--- START ---

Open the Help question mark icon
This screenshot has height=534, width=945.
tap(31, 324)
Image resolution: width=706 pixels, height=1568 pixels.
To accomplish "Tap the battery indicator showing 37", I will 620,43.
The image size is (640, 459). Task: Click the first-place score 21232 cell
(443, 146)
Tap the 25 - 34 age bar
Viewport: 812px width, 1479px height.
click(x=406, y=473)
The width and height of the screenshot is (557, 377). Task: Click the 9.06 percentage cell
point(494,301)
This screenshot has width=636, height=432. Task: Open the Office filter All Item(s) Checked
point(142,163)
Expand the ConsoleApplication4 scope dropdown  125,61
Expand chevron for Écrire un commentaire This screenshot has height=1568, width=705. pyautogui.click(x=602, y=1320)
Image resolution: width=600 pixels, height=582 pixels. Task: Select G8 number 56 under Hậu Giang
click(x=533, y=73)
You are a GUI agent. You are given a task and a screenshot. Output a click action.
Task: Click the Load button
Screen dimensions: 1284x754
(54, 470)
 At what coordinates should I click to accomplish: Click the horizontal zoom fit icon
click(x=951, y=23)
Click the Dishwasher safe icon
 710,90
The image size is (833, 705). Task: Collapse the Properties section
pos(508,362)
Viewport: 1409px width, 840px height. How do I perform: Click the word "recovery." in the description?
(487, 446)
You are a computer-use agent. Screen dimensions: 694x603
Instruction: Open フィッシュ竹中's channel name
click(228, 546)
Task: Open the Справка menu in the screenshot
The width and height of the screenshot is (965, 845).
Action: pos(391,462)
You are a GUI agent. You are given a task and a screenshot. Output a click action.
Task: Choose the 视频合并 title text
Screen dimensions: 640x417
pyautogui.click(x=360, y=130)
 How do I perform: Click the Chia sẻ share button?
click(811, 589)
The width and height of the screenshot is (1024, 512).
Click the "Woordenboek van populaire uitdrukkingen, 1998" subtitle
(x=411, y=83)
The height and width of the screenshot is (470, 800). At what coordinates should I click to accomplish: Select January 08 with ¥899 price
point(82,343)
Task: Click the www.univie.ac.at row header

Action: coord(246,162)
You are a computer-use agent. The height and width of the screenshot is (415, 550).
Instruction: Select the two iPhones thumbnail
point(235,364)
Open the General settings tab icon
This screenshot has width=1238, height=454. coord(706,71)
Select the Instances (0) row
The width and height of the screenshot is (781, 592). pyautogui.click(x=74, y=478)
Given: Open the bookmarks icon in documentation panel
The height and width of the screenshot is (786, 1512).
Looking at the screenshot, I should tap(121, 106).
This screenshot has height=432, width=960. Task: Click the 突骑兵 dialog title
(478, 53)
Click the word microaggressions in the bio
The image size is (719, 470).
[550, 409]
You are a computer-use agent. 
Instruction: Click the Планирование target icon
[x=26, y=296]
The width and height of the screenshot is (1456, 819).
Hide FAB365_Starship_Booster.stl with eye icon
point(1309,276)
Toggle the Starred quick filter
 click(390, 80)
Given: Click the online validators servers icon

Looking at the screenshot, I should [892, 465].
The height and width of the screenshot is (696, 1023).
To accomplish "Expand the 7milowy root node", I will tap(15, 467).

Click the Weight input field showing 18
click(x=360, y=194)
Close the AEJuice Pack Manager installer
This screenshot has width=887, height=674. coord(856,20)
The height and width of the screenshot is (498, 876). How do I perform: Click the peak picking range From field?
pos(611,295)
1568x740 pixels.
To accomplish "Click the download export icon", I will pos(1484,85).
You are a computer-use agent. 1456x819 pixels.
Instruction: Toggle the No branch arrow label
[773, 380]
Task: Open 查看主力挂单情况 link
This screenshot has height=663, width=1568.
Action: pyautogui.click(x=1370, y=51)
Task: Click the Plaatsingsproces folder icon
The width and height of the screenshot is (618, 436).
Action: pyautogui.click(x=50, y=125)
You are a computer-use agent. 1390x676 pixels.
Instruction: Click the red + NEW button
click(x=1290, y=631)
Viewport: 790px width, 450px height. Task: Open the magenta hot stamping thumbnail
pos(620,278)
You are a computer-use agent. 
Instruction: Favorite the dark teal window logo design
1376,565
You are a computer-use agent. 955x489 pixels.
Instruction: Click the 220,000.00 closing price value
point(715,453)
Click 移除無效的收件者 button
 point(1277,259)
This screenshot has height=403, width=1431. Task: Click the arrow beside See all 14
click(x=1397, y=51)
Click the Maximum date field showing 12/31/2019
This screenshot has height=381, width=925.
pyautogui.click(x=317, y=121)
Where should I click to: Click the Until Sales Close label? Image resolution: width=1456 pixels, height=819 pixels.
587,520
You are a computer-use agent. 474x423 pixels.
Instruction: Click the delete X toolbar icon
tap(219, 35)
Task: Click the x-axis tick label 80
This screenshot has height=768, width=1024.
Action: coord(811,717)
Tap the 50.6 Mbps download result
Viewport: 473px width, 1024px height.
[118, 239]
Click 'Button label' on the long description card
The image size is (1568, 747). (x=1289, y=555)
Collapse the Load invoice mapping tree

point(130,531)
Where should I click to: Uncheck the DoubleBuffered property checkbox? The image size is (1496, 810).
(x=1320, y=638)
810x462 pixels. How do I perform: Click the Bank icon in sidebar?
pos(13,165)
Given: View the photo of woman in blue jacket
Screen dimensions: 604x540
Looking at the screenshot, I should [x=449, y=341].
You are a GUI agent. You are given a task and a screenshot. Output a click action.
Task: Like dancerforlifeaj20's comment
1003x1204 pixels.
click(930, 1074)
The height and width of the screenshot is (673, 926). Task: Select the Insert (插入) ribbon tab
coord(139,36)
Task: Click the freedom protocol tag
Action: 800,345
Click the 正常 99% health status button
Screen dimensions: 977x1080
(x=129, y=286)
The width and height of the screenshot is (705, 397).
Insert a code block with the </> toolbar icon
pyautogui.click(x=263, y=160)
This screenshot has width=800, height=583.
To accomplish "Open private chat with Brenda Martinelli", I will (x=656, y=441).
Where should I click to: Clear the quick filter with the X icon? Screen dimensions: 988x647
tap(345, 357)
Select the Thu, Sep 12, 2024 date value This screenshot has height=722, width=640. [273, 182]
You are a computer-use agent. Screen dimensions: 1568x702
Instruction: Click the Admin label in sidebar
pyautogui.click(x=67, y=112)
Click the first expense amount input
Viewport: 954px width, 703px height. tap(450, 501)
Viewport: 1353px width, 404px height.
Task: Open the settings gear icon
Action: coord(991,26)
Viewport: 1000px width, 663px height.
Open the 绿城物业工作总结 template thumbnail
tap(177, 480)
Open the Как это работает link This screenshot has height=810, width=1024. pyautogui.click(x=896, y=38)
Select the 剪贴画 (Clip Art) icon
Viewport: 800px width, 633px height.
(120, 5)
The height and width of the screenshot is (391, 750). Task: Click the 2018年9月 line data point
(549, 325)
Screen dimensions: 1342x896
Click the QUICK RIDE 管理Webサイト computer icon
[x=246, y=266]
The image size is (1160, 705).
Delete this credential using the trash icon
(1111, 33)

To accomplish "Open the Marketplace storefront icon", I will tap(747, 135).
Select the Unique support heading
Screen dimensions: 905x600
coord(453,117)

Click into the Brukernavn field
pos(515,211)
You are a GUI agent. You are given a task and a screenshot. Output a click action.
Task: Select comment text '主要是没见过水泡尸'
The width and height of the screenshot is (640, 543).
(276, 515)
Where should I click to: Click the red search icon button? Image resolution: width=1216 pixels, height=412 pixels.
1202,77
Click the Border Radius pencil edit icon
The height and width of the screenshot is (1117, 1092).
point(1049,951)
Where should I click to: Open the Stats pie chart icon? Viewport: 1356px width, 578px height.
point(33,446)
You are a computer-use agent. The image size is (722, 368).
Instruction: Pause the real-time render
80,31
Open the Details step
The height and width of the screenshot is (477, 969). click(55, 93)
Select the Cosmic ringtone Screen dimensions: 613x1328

--- END ---

Read the listing above, then copy every line that includes the string "text".

TASK SOLUTION
Task: Choose the 视频合并 title text
Task: Select comment text '主要是没见过水泡尸'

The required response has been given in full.